Question 23.5: Gaze into the Crystal Ball Goal Calculate the properties of ...
Gaze into the Crystal Ball
Goal Calculate the properties of an image created by a spherical lens.
Problem A coin 2.00 \mathrm{~cm} in diameter is embedded in a solid glass ball of radius 30.0 \mathrm{~cm} (Fig. 23.17). The index of refraction of the ball is 1.50 , and the coin is 20.0 \mathrm{~cm} from the surface. (a) Find the position of the image of the coin, and (b) the height of the coin’s image.
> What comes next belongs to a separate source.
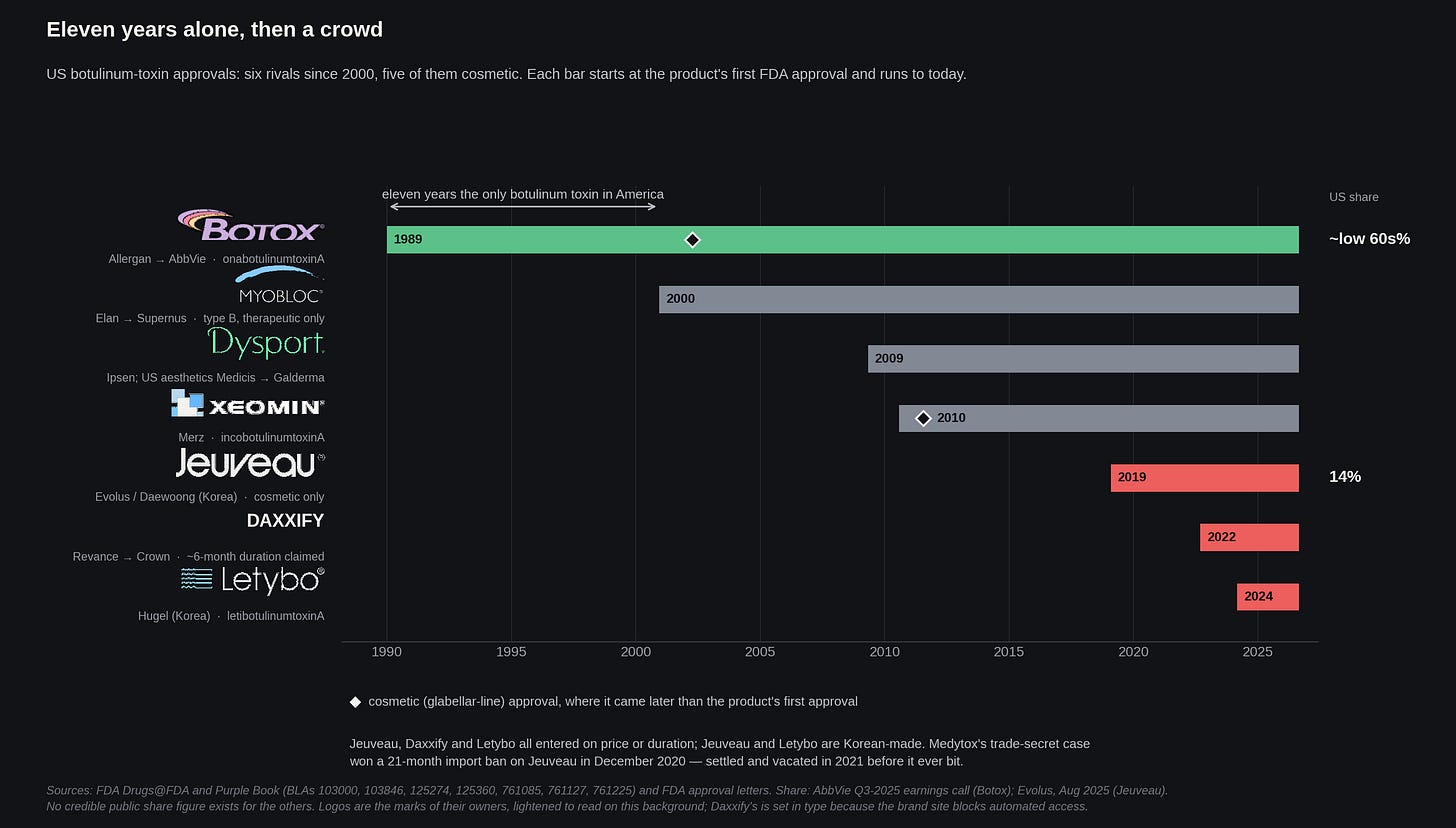Click the diamond marker on the Xeomin bar
Screen dimensions: 1456x828
point(923,418)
Strategy Because the rays are moving from a medium of high index of refraction (the glass ball) to a medium of lower index of refraction (air), those originating at the coin are refracted away from the normal at the surface and diverge outward. The image is formed in the glass and is virtual. Substitute into Equations 23.7 and 23.8
{\frac{n_{1}}{p}}+{\frac{n_{2}}{q}}={\frac{n_{2}-\,n_{1}}{R}} (23.7)
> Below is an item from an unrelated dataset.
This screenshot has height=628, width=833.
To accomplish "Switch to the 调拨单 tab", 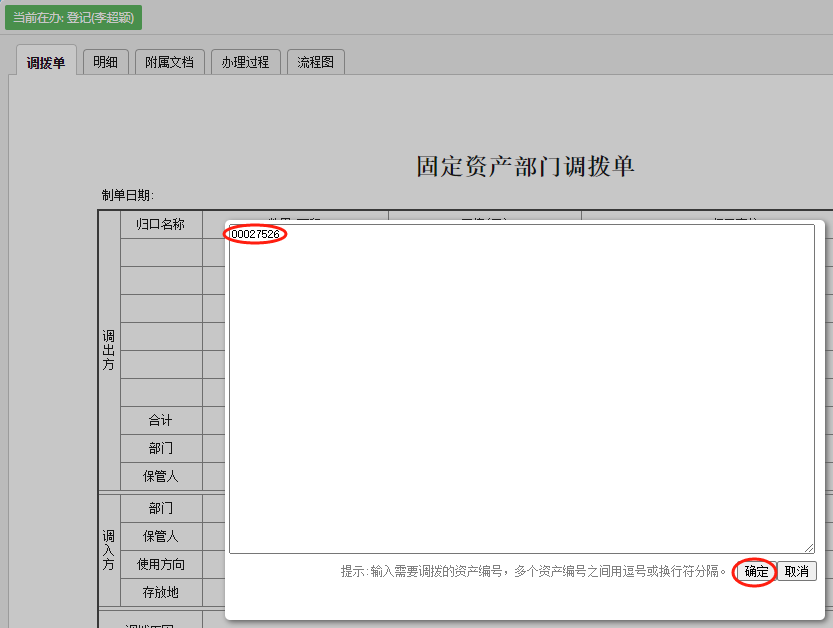I will tap(46, 62).
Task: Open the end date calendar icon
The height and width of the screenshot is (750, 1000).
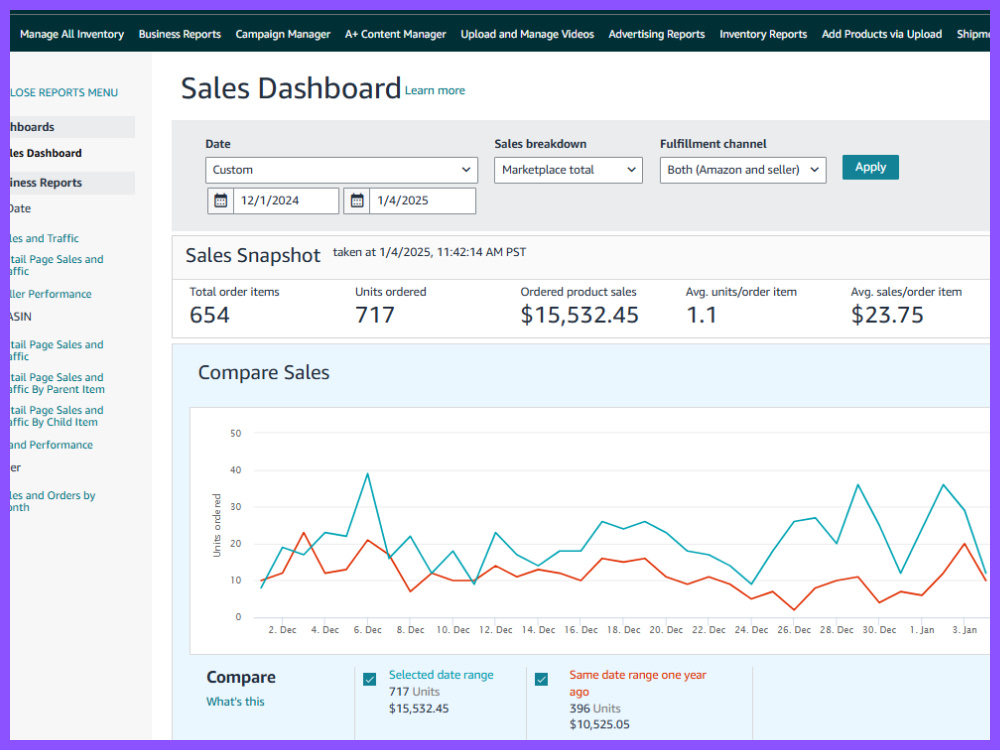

M={\frac{h^{\prime}}{h}}=-{\frac{n_{1}q}{n_{2}\rho}} (23.8)
for the image position and magnification, respectively.
Apply Equation 23.7, and take n_{1}=1.50, n_{2}=1.00, p=20.0 \mathrm{~cm}, and R=-30.0 \mathrm{~cm} :
\begin{aligned} \frac{n_{1}}{p}+\frac{n_{2}}{q} & =\frac{n_{2}-n_{1}}{R} \\ \frac{1.50}{20.0 \mathrm{~cm}}+\frac{1.00}{q} & =\frac{1.00-1.50}{-30.0 \mathrm{~cm}} \end{aligned}
Solve for q :
q=-17.1 \mathrm{~cm}
To find the image height, we use Equation 23.8 for the magnification:
\begin{aligned} & M=-\frac{n_{1} q}{n_{2} p}=-\frac{1.50(-17.1 \mathrm{~cm})}{1.00(20.0 \mathrm{~cm})}=\frac{h^{\prime}}{h} \\ & h^{\prime}=1.28 h=(1.28)(2.00 \mathrm{~cm})=2.56 \mathrm{~cm} \end{aligned}
Remarks The negative sign on q indicates that the image is in the same medium as the object (the side of incident light), in agreement with our ray diagram, and therefore must be virtual. The positive value for M means the image is upright.